EXOTIC names of places like Kabul, Kandahar and Khartoum were on the lips of many Irish people not only during the past 20 years but also in the 1870s and 1880s.
EXOTIC names of places like Kabul, Kandahar and Khartoum were on the lips of many Irish people not only during the past 20 years but also in the 1870s and 1880s. These places and others were locations where the British Empire was spreading “Christianity and civilization” — at the point of a sword.
The author, Paul A Townend, Professor of History at the University of North Carolina, takes us for a tour of these far-off lands through the mouths of the more advanced nationalists, both in the Irish Parliamentary Party at Westminster and in local and national newspapers of the day.
In Ireland the Land War was raging, especially in the west of Ireland, as the British Army was extending the British Empire across Asia and Africa. The Transvaal in South Africa, Afghanistan, the Sudan and Egypt — these were the theatres of war being played out in tandem with the struggle of Ireland’s tenant farmers.
Among the most consistent and loudest critics of this imperialism were members of the Irish Parliamentary Party who were vocal in the House of Commons at Westminster and at public meetings in Ireland.

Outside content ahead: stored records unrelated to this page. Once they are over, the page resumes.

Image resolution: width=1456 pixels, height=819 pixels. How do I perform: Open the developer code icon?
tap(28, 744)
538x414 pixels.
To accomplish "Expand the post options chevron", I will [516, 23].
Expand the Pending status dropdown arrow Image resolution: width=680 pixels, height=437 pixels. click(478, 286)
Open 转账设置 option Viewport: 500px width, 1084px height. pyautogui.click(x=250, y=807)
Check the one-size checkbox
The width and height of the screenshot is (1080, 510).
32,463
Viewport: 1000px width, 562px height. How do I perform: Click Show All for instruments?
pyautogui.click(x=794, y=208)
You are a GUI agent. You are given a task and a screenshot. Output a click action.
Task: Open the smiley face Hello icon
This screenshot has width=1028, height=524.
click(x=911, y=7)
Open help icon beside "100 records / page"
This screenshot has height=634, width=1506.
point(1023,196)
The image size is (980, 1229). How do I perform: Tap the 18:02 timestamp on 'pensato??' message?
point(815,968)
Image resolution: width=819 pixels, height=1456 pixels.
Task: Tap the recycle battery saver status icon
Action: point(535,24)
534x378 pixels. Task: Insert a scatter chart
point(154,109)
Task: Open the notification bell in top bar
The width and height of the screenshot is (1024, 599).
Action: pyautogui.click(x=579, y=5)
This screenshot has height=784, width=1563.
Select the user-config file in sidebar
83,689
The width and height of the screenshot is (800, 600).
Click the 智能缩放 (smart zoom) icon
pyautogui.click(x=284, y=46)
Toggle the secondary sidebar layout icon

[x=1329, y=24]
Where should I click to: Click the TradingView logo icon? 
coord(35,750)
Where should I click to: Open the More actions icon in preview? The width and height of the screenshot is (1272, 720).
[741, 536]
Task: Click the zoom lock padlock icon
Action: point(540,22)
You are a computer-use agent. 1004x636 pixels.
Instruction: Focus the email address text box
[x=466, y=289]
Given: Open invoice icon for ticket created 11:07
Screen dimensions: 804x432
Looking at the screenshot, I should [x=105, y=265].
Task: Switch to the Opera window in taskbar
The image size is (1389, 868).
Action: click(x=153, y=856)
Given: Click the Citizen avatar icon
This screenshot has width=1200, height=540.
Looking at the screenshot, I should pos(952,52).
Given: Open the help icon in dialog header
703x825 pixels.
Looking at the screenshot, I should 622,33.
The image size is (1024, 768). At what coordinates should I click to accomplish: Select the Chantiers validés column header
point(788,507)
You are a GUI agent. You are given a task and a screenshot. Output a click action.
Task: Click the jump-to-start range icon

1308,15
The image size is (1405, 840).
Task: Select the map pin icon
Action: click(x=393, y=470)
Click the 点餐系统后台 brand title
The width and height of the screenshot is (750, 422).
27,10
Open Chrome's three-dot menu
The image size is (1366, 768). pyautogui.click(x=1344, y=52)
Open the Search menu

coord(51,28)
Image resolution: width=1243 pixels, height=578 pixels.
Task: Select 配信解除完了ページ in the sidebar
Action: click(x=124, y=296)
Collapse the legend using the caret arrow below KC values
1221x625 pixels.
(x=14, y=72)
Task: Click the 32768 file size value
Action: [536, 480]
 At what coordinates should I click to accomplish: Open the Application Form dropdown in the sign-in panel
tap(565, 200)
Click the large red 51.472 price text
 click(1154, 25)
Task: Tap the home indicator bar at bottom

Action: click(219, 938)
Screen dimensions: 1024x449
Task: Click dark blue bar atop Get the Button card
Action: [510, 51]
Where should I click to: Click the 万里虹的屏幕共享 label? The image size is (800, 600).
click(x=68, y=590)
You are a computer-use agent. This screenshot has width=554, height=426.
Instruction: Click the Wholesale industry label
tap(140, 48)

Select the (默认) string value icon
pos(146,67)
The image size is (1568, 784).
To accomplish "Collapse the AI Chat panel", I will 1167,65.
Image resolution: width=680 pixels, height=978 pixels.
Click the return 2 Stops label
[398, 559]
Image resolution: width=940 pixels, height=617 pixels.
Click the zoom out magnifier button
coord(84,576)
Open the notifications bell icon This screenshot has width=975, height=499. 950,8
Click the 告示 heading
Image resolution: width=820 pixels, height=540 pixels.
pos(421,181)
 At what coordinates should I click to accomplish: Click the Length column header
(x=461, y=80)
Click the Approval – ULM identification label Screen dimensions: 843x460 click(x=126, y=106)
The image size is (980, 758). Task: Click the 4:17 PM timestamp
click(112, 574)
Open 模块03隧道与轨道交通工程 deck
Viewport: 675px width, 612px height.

Initially a relatively small number, their numbers grew as the message began to resonate more and more in Ireland, and especially with the general elections of 1880 and 1886, the latter with a greatly expanded (male) franchise. The election in 1880 for Roscommon of JJ O’Kelly , a former Fenian and boyhood friend of John Devoy, would bring journalistic flair and theatricality.
Some Irish MPs simply wished for Ireland to take its place as a full partner in England’s imperial venture, as had Scotland. Others wanted Ireland to take a full part in a “reformed” British Empire and for this had pinned their hopes on Gladstone’s “Liberal imperialism”.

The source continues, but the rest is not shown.